蛋白质染色

　　二维凝胶电泳(2-DE)是广为蛋白质组学科学家们应用的经典技术之一，蛋白混合物在两个维度上被分离。第一步是常规的等电聚焦，此过程中蛋白质根据其等电点被分离。接着，第二维使用SDS-聚丙烯酰胺凝胶电泳(SDS-PAGE)，将蛋白质按分子量进一步分离。上述两步操作在互相垂直的两个方向上，使分离的蛋白可以铺满整块凝胶板。

　　分离只是一部分。分离后的蛋白需要在凝胶上显色，才能用于后续的定量研究，或从凝胶上取出用于鉴定。一些情况下，倾向于用银染或考马斯亮蓝染色胶上的蛋白，然后测定蛋白点显色的强度。另外，荧光染色法也十分普遍。各种染色法的灵敏度不同，在实践中选用何种染色法，要考虑它们的成本。

　　另一类显色技术是在2-DE分离前对蛋白质进行处理。与上述染色技术不同，这项处理要求发生一种化学反应，以确保蛋白质和试剂在电泳过程中结合在一起。这种技术可使用许多种荧光标记试剂。常用的基于青色素的CyDyes染料是包含三种染料的一套系列，这三种染料发色不同，因此可以比较不同条件下的蛋白(如疾病和健康的样本)。

　　日前，来自三个国家的科学家在一项“五中心研究”中对一套新的商用的标记染料进行了评估。赫尔曼·约瑟夫·蒂尔泽(Hermann-Josef Thierse)和来自海德尔堡大学、弗莱堡、萨拉戈萨、犹他州及位于海德尔堡的德国癌症研究中心的同事们共同进行了三种马来酰亚胺染料的相关研究，研究发现，与CyDyes染料类似，这些马来酰亚胺染料与蛋白质的半胱氨酸的巯基反应，能生成荧光衍生物。

　　生成的荧光衍生物为发射波长为530nm的蓝色染料Dy-505-MAL、发射波长为572nm的绿色染料Dy-555-MAL，以及发射波长为671nm的红色染料Dy-635-MAL。
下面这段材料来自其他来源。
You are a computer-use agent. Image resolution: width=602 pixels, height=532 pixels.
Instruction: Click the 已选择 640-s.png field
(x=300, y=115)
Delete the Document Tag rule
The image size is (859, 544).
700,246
在最初的实验中，这些荧光衍生物均与人体血清白蛋白(HAS)发生了反应，蛋白再用SDS-PAGE分离。

　　检测结果中，每一个标记的蛋白质均会产生清晰的发射光谱，但存在的问题是在检测Dy-505-MAL时，Dy-555-MAL会出现重叠信号。Dy-555-MAL标记的蛋白也是三个被标记的蛋白质中仅有的一个会在凝胶上产生拖尾/条纹的，因此，在进一步实验中将这一染料排除。

　　利用剩下的两个染料，标记的HSA的荧光发射得到了很好的发射强度-蛋白质浓度线性关系图，便于进行定量研究。而且它们具有很高的灵敏度，检测限为0.13n gHSA，这与CyDyes的效果大致类似，且优于从通常的Flamingo染色点得到的1 ng检测限，线性范围可以扩展超过3～4个数量级。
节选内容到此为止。